Im Schalker Umfeld wird vor dem Freitag-Spiel gegen Hoffenheim bereits über mögliche Nachfolger von Trainer Frank Kramer diskutiert. Geht Ihnen das etwas zu schnell?
Es geht immer und überall schnell. Für das, was du gestern erreicht hast, kannst du dir morgen nichts mehr kaufen. Aber ich sage auch: Was soll Frank Kramer denn machen? Er muss mit dem Verletzungspech leben. Und die Jungs, die jetzt spielen, stoßen irgendwo auch an Grenzen. Der Trainer ist in meinen Augen die wichtigste Person im Verein, er benötigt die komplette Unterstützung. Selbst, wenn da jetzt ein José Mourinho bei Schalke an der Linie stehen würde, könnte der auch nicht viel verändern.
Also muss bei den Königsblauen insgesamt mehr Geduld rein?
Sie haben es ja offen kommuniziert, dass es kein leichtes Jahr in der Bundesliga wird. Auf Schalke werden keine Luftschlösser gebaut. Deswegen wäre es wünschenswert, wenn das Umfeld es anerkennt und die Ausrichtung auch so mitträgt. Rückschläge gehören nun mal dazu. Aber Schalke 04 hat, bis auf vielleicht zwei, drei Gegner, in jedem Bundesliga-Spiel eine Chance, zu gewinnen. Auch am Freitag gegen Hoffenheim.

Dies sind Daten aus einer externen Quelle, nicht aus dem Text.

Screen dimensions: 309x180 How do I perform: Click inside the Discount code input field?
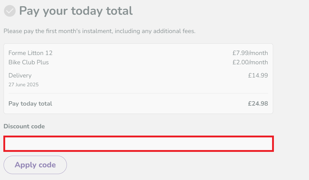(139, 144)
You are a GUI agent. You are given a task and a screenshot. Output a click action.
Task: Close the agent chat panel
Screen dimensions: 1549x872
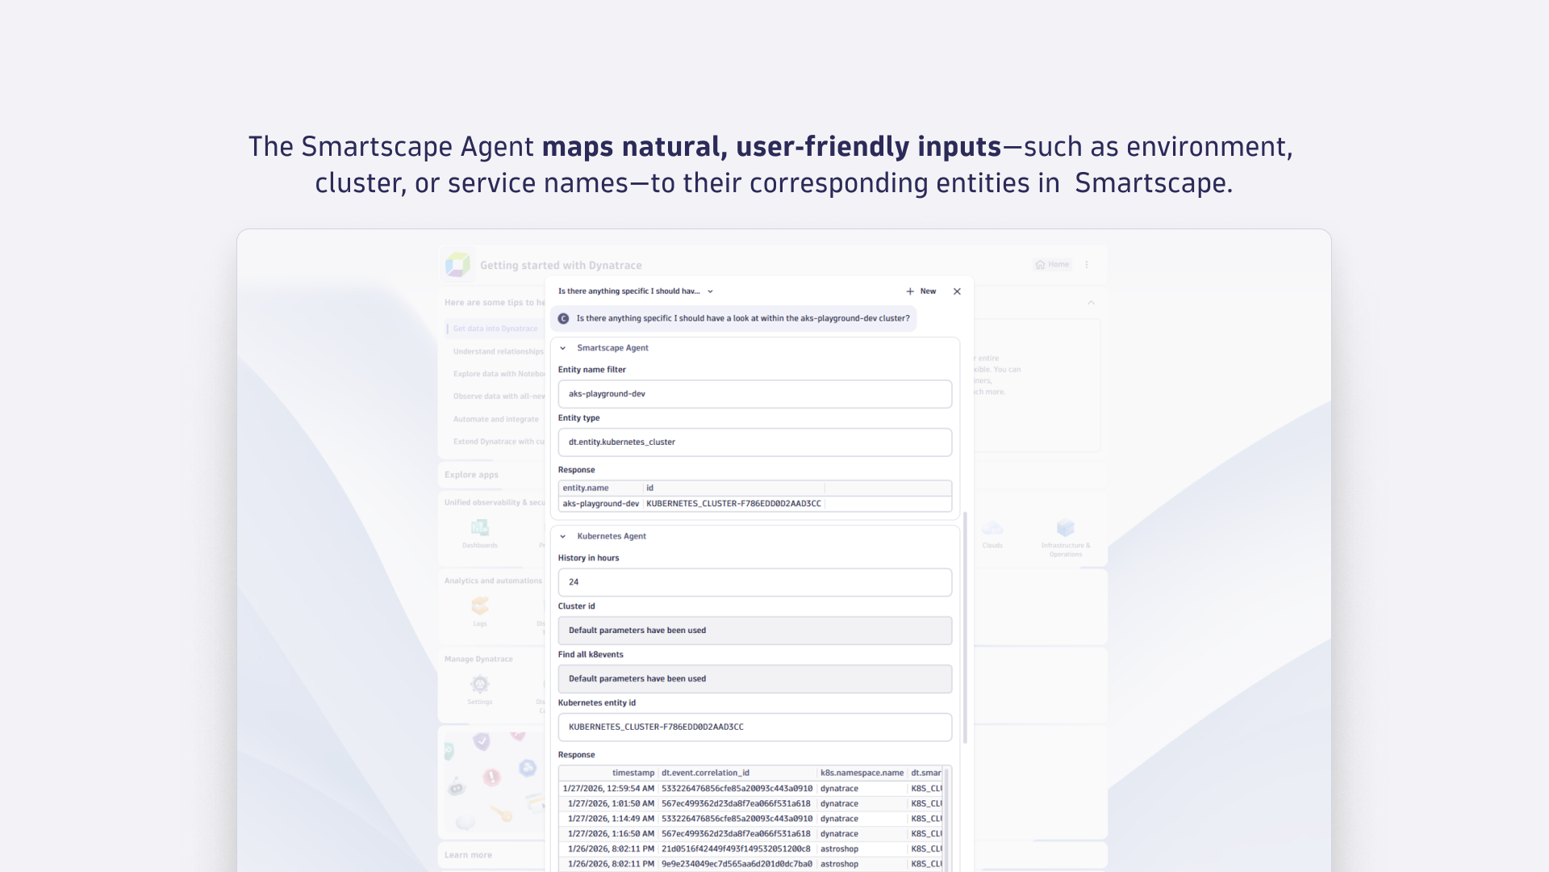957,291
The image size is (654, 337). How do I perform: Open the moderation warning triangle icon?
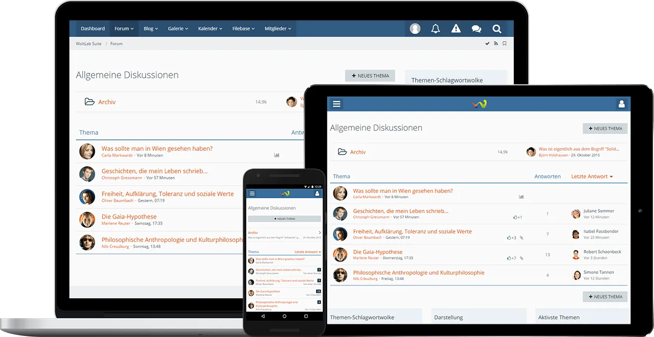[x=456, y=29]

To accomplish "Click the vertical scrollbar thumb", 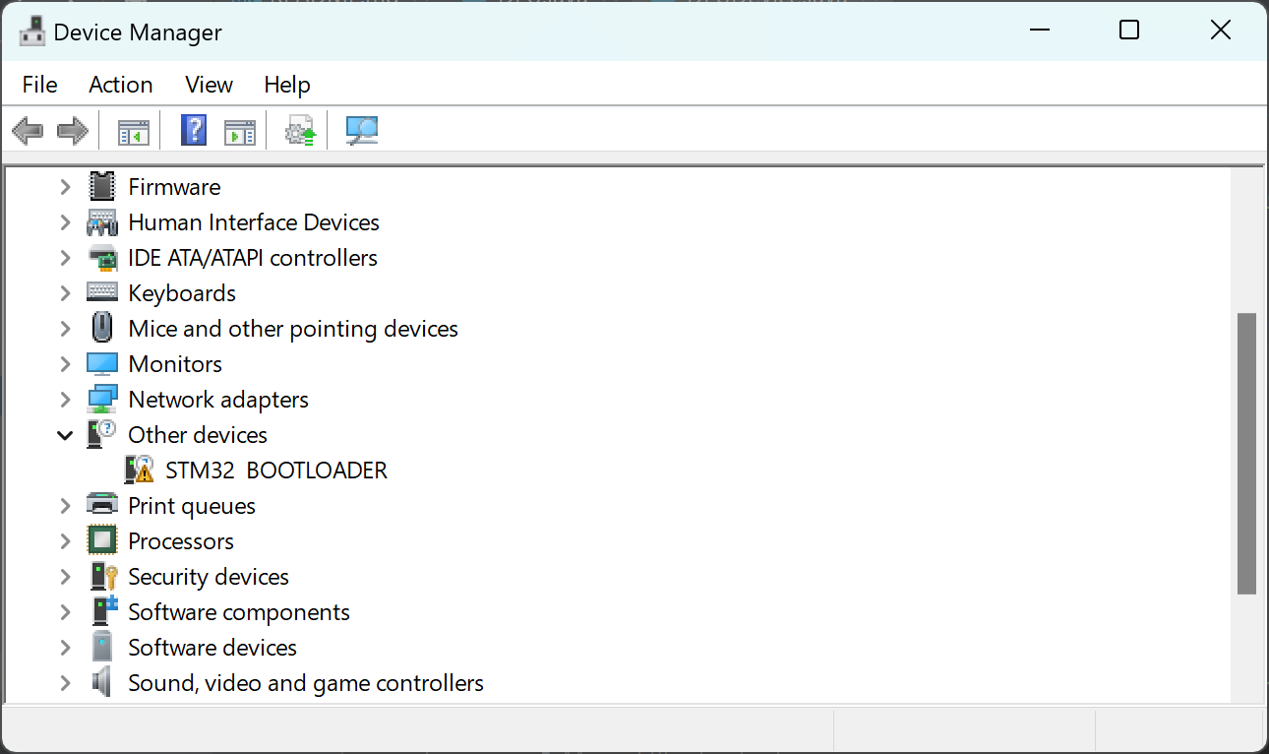I will [x=1247, y=453].
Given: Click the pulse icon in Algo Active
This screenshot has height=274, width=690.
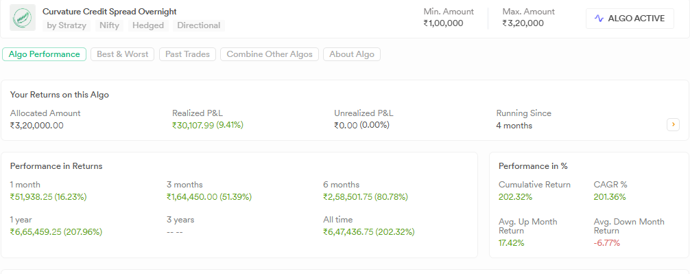Looking at the screenshot, I should click(x=599, y=19).
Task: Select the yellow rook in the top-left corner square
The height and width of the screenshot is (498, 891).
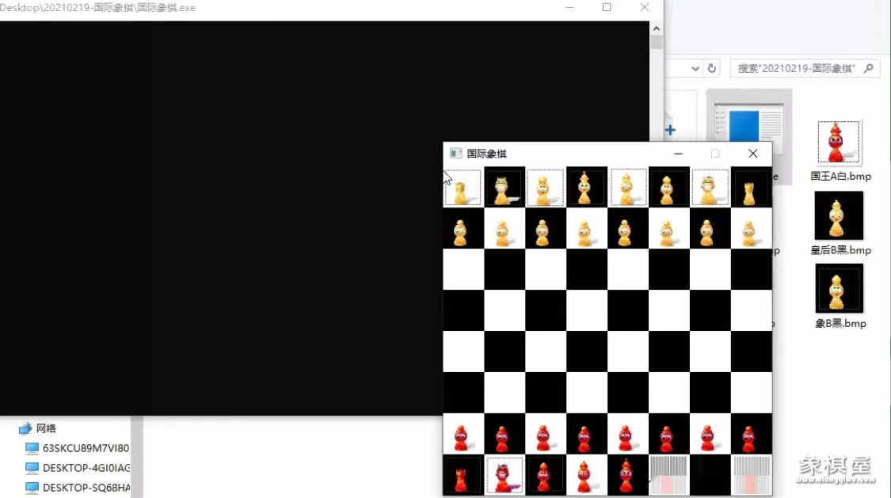Action: click(x=463, y=188)
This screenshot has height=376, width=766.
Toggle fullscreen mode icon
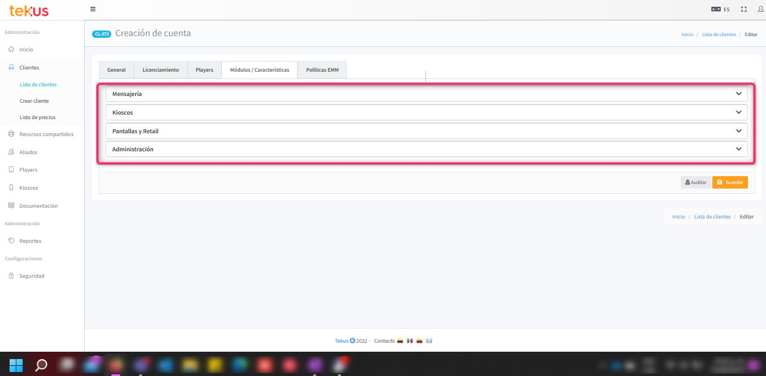tap(744, 9)
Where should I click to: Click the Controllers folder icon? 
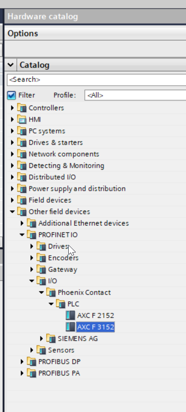[22, 108]
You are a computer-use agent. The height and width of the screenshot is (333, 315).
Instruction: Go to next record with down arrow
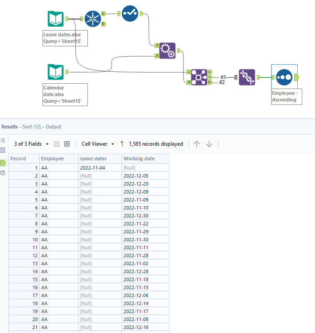[209, 144]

Worauf muss Schalke setzen?
Heimspiel, Flutlicht, totale Unterstützung, volle Hütte. Wenn Schalke seine Tugenden und die Leidenschaft auf den Platz bringt, wird es für jeden Gegner schwer in der Veltins-Arena. Ich habe Kontakt zum einen oder anderen S04-Spieler. Sie schätzen die Lage realistisch ein. Der Klassenerhalt ist auch aus ihrer Sicht möglich.
Mit den Hoffenheimern Sebastian Rudy und Ozan Kabak kommen am Freitag zwei ehemalige Schalker nach Gelsenkirchen. Wie heiß wird die Rückkehr?
Ich kann mir gerade bei Sebastian Rudy ehrlich gesagt nicht vorstellen, dass er in der Kabine alle Hoffenheimer Spieler anstachelt und sagt: Los Leute, Attacke, jetzt geht’s gegen Schalke! Du machst aus einem ruhigen, introvertierten Spieler keinen Lautsprecher, wobei das intern natürlich anders aussehen kann als draußen auf dem Platz. Für Sebastian Rudy lief es auf Schalke nicht gut. Da hatte auch ich mir wesentlich mehr erhofft, nachdem er von Bayern München als Top-Neuzugang kam. Aber er hat bei Schalke nie zu seiner Form und zu seiner Stärke gefunden. Schalke ist ein Verein, der emotionale Spieler benötigt. In Hoffenheim läuft es für Rudy sicherlich besser.
Und was ist mit Ozan Kabak, der seit Sommer für die TSG verteidigt?
Ozan Kabak hat mir auch zu seiner Schalke-Zeit gefallen. Das ist ein junger Verteidiger mit viel Potenzial. Dass er zwischenzeitlich für Liverpool gespielt hat, war gigantisch: Das ist nicht vielen Spielern vergönnt. Aber den richtigen Durchbruch hat er in England nicht geschafft. Jetzt Stammspieler in der Bundesliga zu sein, ist für Kabak eine coole Nummer.